_Exercise directions_: Copy exactly, please, each line of the data below until the line that contains "Task: Enable the LOCK SETTING checkbox" has been copied, beginning at the top.

★ ★ ★ ★ ★

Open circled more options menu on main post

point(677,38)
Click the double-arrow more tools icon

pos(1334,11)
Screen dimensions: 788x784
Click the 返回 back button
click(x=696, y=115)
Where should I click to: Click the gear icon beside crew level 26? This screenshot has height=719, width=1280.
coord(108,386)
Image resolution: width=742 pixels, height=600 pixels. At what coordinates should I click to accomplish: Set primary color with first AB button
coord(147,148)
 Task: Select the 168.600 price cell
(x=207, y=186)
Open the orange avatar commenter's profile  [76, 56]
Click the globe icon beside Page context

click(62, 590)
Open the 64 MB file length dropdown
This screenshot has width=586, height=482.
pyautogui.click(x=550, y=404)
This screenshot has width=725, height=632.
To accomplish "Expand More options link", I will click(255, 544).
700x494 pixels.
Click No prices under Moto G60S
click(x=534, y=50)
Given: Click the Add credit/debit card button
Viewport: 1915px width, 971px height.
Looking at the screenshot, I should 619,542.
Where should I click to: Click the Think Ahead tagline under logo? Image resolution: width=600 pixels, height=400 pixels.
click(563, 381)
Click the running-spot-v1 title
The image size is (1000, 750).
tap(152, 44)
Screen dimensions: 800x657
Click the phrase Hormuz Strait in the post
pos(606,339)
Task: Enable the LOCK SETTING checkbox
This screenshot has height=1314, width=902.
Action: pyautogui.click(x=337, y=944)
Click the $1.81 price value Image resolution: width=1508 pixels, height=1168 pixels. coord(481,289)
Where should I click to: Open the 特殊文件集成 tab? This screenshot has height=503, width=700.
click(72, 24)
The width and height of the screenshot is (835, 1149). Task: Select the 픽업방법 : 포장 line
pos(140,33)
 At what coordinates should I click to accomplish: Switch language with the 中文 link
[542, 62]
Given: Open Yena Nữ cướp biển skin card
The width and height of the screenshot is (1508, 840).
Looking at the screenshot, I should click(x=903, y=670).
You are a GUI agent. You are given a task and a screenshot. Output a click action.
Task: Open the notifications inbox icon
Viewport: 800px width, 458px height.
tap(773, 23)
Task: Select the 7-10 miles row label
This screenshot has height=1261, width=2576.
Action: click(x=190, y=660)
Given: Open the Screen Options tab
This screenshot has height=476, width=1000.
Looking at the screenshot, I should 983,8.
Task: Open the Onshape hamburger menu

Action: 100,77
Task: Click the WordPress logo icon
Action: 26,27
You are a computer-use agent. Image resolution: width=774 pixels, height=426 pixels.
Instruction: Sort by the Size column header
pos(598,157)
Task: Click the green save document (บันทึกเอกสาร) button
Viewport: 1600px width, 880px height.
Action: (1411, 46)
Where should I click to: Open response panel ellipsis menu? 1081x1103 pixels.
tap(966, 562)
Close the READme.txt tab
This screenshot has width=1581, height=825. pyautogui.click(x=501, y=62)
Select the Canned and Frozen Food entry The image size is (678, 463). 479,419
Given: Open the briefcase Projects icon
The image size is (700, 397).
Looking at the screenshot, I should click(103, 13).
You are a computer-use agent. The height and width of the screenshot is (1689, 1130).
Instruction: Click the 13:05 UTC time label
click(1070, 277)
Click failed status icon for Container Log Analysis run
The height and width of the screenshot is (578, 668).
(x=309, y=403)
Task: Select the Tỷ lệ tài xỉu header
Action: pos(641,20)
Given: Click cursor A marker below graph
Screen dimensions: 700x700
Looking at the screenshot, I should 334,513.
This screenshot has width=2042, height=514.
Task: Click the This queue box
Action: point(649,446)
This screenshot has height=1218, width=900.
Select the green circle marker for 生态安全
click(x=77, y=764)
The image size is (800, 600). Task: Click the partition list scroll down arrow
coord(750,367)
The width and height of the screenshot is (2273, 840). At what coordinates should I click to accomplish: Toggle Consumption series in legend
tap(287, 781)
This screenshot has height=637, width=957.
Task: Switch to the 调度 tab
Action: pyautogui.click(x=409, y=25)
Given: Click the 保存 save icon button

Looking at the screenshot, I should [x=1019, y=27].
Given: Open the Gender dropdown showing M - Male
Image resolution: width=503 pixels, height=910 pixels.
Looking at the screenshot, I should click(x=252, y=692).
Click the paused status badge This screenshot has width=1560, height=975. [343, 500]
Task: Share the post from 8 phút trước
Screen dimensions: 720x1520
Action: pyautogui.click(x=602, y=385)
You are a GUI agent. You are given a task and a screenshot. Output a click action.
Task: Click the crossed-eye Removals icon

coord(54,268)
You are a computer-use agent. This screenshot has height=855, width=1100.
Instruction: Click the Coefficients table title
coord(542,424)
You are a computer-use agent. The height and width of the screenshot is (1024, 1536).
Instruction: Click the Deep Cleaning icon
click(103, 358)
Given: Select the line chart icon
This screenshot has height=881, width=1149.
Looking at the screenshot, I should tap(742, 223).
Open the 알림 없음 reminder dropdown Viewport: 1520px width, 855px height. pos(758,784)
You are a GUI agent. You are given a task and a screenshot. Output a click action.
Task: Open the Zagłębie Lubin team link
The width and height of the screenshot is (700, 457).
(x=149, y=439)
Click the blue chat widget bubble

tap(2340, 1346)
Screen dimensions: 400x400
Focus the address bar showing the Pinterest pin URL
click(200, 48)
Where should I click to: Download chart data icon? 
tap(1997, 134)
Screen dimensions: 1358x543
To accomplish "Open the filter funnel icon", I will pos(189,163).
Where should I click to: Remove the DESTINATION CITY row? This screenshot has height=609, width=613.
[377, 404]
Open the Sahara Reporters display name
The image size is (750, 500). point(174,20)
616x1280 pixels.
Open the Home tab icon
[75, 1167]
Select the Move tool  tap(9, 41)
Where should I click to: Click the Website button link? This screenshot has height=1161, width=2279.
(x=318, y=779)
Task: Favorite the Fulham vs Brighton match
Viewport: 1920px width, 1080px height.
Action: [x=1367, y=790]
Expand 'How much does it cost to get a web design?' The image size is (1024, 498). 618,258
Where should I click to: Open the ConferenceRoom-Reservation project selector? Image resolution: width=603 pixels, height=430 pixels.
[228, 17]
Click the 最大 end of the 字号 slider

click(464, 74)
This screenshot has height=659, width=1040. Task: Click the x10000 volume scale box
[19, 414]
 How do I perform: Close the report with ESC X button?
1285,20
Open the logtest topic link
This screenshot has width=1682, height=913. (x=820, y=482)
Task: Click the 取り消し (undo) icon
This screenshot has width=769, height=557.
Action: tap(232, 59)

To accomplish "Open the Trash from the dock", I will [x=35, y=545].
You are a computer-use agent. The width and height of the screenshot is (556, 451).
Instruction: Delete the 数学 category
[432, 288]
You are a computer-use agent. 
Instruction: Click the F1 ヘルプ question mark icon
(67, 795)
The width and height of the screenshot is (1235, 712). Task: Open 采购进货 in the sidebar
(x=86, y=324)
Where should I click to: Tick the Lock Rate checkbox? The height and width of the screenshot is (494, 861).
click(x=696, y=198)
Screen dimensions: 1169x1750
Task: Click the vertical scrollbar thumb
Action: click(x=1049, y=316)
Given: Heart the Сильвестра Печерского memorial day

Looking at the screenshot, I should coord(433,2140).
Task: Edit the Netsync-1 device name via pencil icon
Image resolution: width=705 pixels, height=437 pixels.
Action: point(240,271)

★ ★ ★ ★ ★

_Answer below_:
Open circled more options menu on main post

point(677,38)
Click the double-arrow more tools icon

pos(1334,11)
Screen dimensions: 788x784
Click the 返回 back button
click(x=696, y=115)
Where should I click to: Click the gear icon beside crew level 26? This screenshot has height=719, width=1280.
coord(108,386)
Image resolution: width=742 pixels, height=600 pixels. At what coordinates should I click to accomplish: Set primary color with first AB button
coord(147,148)
 Task: Select the 168.600 price cell
(x=207, y=186)
Open the orange avatar commenter's profile  [76, 56]
Click the globe icon beside Page context

click(62, 590)
Open the 64 MB file length dropdown
This screenshot has width=586, height=482.
pyautogui.click(x=550, y=404)
This screenshot has width=725, height=632.
To accomplish "Expand More options link", I will click(255, 544).
700x494 pixels.
Click No prices under Moto G60S
click(x=534, y=50)
Given: Click the Add credit/debit card button
Viewport: 1915px width, 971px height.
Looking at the screenshot, I should 619,542.
Where should I click to: Click the Think Ahead tagline under logo? Image resolution: width=600 pixels, height=400 pixels.
click(563, 381)
Click the running-spot-v1 title
The image size is (1000, 750).
tap(152, 44)
Screen dimensions: 800x657
Click the phrase Hormuz Strait in the post
pos(606,339)
Task: Enable the LOCK SETTING checkbox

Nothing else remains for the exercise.